Benchmarking the MegaCpp Stack on Modal: Multi-GPU Lessons From Rented Boxes
What we learned running our training stack on rented H100, H200, and B200 boxes through Modal — three benchmark lanes, an 8-GPU FSDP2 hang, and the bookkeeping that lets the numbers survive a week.

Benchmarking the MegaCpp Stack on Modal: Multi-GPU Lessons From Rented Boxes
Modal is, for us, a benchmarking surface and an overflow capacity pool — not the production training cluster. We use it to answer questions of the form "is the current MegaCpp stack still the best variant on H200?" and "how much faster is B200 than H100 on a real training step, not a synthetic kernel?" The numbers we get back have a much shorter half-life than people assume; the bookkeeping around them is what keeps them honest after a week.
This post is the operating manual we wish we'd had before the first 8-GPU run. It covers the three Modal lanes we treat as distinct, why we will not let them collapse into one "Modal benchmark" story, and the multi-GPU failure mode that ate the most time so far.
Three lanes, not one
There is a recurring temptation to wave at "the Modal benchmark" as if it were a single number. It is not. The repo carries three distinct Modal surfaces, and treating them as interchangeable is how stale claims sneak back into reports.
The first lane is whole-model training benchmarks. This is where we measure
H200 throughput in real tok/sec from the global batch (not per-GPU), compare
structural variants under a controlled launch regime, and answer questions like
"does removing MTP hurt steady-state throughput?" or "is FSDP2 still worth it
versus DDP on this geometry?" Steady-state means post-warmup steps; step 0 is
discarded by hygiene. Eval is disabled for the duration of the benchmark
window so the number reported is throughput, not throughput plus eval overhead.

Extracted data:
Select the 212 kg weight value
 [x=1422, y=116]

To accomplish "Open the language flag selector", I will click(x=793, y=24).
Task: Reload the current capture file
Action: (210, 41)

Exercise instructions:
1. Reproduce word for word the passage of the Modal benchmarking post that begins at the words "Three lanes, not" and ends after "plus eval overhead.".
2. Go on with the post on benchmarking the MegaCpp stack on Modal, starting after its last sentence.

Expected responses:
1.
Three lanes, not one
There is a recurring temptation to wave at "the Modal benchmark" as if it were a single number. It is not. The repo carries three distinct Modal surfaces, and treating them as interchangeable is how stale claims sneak back into reports.
The first lane is whole-model training benchmarks. This is where we measure
H200 throughput in real tok/sec from the global batch (not per-GPU), compare
structural variants under a controlled launch regime, and answer questions like
"does removing MTP hurt steady-state throughput?" or "is FSDP2 still worth it
versus DDP on this geometry?" Steady-state means post-warmup steps; step 0 is
discarded by hygiene. Eval is disabled for the duration of the benchmark
window so the number reported is throughput, not throughput plus eval overhead.

2.
The second lane is the exact-token sparse detached benchmark. This one
benchmarks the sparse attention path in isolated eval/no-grad form so we can
record exact runtime telemetry and the backend identity that actually ran. The
supported launcher uses an explicit app.run(detach=True) lifecycle plus a
collector script; the local modal run ... --detach shortcut is intentionally
not the accepted contract here, because we want lifecycle objects we can audit
later. The artifacts on this lane are not throughput numbers; they are
bench_result, bench_telemetry, backend_identity, the remote runtime
provenance blob, and the saved app_id plus function_call_id.
The third lane is sparse validation and FA4 promotion. This is bounded
acceptance: parity checks, promotion-readiness, summary manifests for a wave.
The success criterion is not "highest tok/sec" — it is promotion_status,
promotion_ready, and pass/fail summaries. A receipt here showing Triton
promotion success does not imply that FA4 runtime import and bootstrap are
healthy on the same image; that's a different field on the manifest, and you
have to read it.
The reason we keep these separate is purely operational: collapsing them produces wrong claims. A green sparse validation does not justify a number on the training lane. A throughput number from the training lane does not prove the sparse acceptance lane works. The cost of conflation is that someone quotes one as the other in a Slack thread two weeks later, and we end up re-running the box to disprove the misquote.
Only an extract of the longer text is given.